John Bavant or Bavand alias Clarke (d. 1610/1613) was an English Roman Catholic priest. He was a well-respected teacher and scholar at Oxford, and served as the rector of Solihull during the 1560s, but eventually converted to Roman Catholicism and led the rest of his long life as an active missionary and ecclesiastical administrator.

==Oxford fellow==
Nothing is known of John Bavant's origins, except that he came from Cheshire. He matriculated at Christ Church, Oxford, in 1547, where he took his MA on 17 February 1554, amongst a very distinguished cohort that included : Lawrence Humphrey, John ab Ulmis, and James Calfhill. Here he stayed until in 1558 he was appointed one of the three first graduate scholars at the newly established St John's College in the same university. Bavant was the first Greek reader at the college, from 1558 to c. 1564, and he counted amongst his pupils Edmund Campion and Gregory Martin. In 1560, Bavant was appointed rector of Solihull, in Warwickshire. He seems to have found his situation convenient, and his non-residence at St John's was resented. Finally, after declining to return to Oxford, Bavant was removed by the Founder, Sir Thomas White from his fellowship around 1566.

== Anglican clergyman ==
John Bavant was appointed to the rectory of Solihull on 12 September 1560, on the presentation of Sir Robert Throckmorton of Coughton Hall, who as lord of the manor of Solihull, owned the advowson, or right to present to a church living. Throckmorton was one of the central figures of the Roman Catholic community in the Midlands until his death in 1581; and a previous incumbent of Solihull (1544—1554) had been John Feckenham alias Howman, later abbot of Westminster Abbey under Queen Mary. Bavant remained at Solihull until he was deprived for non-residence in 1570, by which time he had presumably left for Rome. Bavant had other friends in the Roman Catholic community. Sir Edward Griffin of Dingley, in Northamptonshire, a friend of the Throckmortons, made Bavant a small bequest in his will, signed 11 August 1569. He also stipulated that Bavant should be first in line when one of the several livings in his presentation should become vacant. It was too late, however, for Bavant had set his sights on Rome. He was replaced at Solihull by Henry Smith, who was presented, with Throckmorton's permission, by the translator William Bavand. Bavand, who may have been a relative of John Bavant, lived at Stoke Albany in Northampton, a few miles from Dingley, and here Griffin was the lord of the manor, too.

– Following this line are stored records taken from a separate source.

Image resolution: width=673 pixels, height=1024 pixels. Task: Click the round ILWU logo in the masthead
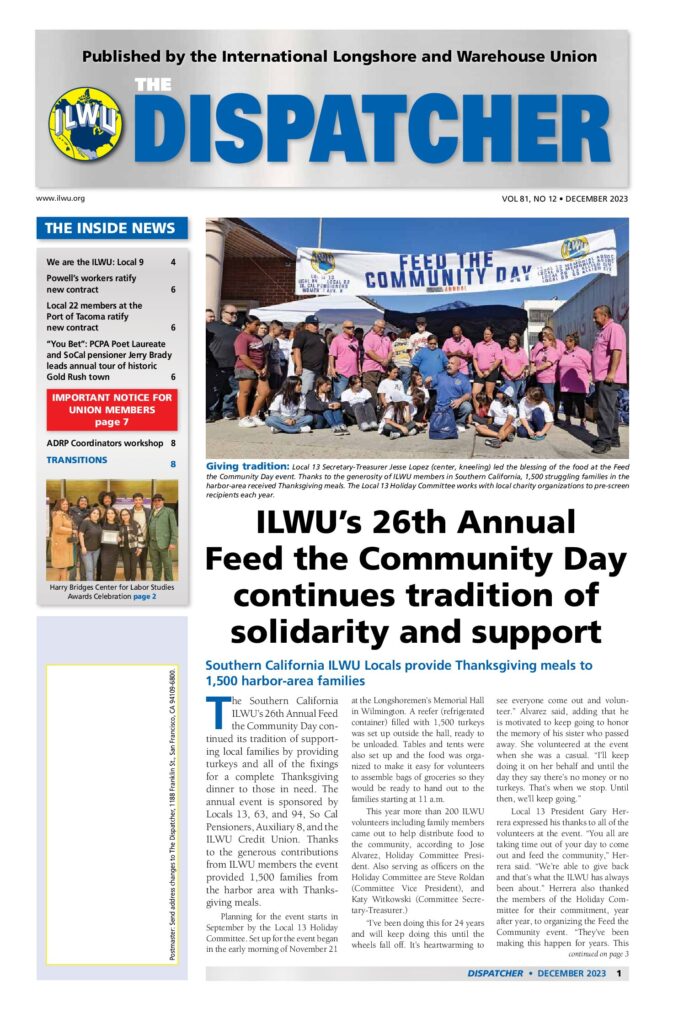(86, 125)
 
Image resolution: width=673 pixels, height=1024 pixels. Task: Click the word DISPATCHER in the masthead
(393, 130)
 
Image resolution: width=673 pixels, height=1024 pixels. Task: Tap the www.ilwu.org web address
(60, 199)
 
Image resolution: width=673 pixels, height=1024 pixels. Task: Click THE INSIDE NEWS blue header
(111, 229)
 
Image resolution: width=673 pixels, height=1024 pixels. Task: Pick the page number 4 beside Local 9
(173, 262)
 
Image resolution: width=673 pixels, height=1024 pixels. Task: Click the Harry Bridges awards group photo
(111, 529)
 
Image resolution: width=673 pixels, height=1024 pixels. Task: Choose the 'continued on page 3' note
(592, 953)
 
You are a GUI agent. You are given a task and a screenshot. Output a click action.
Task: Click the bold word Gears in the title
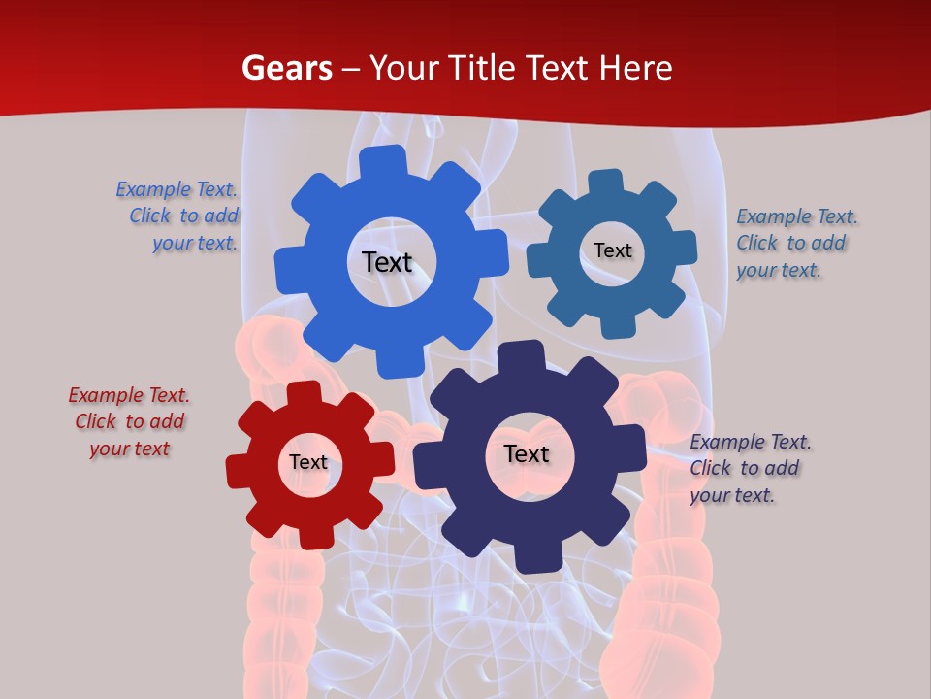pyautogui.click(x=286, y=68)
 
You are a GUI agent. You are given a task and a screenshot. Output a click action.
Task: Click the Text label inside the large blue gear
pyautogui.click(x=387, y=262)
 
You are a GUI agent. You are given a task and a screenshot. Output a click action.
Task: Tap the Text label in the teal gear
pyautogui.click(x=613, y=250)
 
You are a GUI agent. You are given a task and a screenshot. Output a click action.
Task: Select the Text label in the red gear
pyautogui.click(x=308, y=462)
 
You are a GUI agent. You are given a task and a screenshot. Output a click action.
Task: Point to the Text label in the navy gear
pyautogui.click(x=527, y=453)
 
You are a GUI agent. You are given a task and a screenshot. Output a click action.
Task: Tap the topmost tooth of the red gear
pyautogui.click(x=304, y=394)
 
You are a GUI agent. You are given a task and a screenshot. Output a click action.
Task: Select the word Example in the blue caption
pyautogui.click(x=151, y=189)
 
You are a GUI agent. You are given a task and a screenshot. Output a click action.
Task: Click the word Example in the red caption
pyautogui.click(x=104, y=395)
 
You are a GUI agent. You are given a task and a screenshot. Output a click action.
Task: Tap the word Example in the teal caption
pyautogui.click(x=772, y=216)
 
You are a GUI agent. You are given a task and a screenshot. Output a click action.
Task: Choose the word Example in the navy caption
pyautogui.click(x=725, y=442)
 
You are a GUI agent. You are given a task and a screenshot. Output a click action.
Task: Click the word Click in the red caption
pyautogui.click(x=96, y=421)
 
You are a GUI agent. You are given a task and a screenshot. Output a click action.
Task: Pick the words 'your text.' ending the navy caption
pyautogui.click(x=732, y=495)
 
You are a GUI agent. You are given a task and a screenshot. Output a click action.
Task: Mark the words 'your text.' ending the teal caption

== Roman Catholic missionary ==
By 1572, John Bavant was in Rome, when he resided at English Hospice (later the English College). He served as Warden in 1575, and Chamberlain in 1576; he also acted as Chaplain. After apparently receiving his doctorate of divinity in Rome, Bavant took himself to the English College in Rheims, where he worked with cardinal William Allen before returning to England as a missionary on 15 June 1581, with, amongst others, the scholar, poet and Jesuit, Jasper Heywood. After narrowly escaping arrest in Harrow, Middlesex, in November 1554, he was finally caught at Longford, Derbyshire, and by April 1585 he found himself locked up in the Wood Street Counter, in London. A petition was raised to have him released on the grounds of his age; and eventually he was set free. He continued his mission, and in the years that followed was reported to be active in Huntingdonshire and Berkshire. He was also protected by Sir Thomas Tresham, who as a child was a ward of Sir Robert Throckmorton, Bavant's patron at Solihull. Tresham also supported Bavant's old pupil Campion. In May 1595, he was called in to help settle the disputes amongst the Roman Catholic clergy imprisoned in Wisbech Castle, in Cambridgeshire. Bavant took an active and generally conciliatory role in the so-called ‘Wisbech Stirs’, that continued until 1598. In that year he was named as one of the six assistants to the Roman Catholic Archpriest in England, George Blackwell. John Bavant was still alive on 28 March 1610, when he wrote a letter from England to the Jesuit Robert Persons in Rome. His year of death is not known, but he had died before October 1613, when he was replaced by Richard Broughton as an assistant to the Archpriest, then George Birkhead.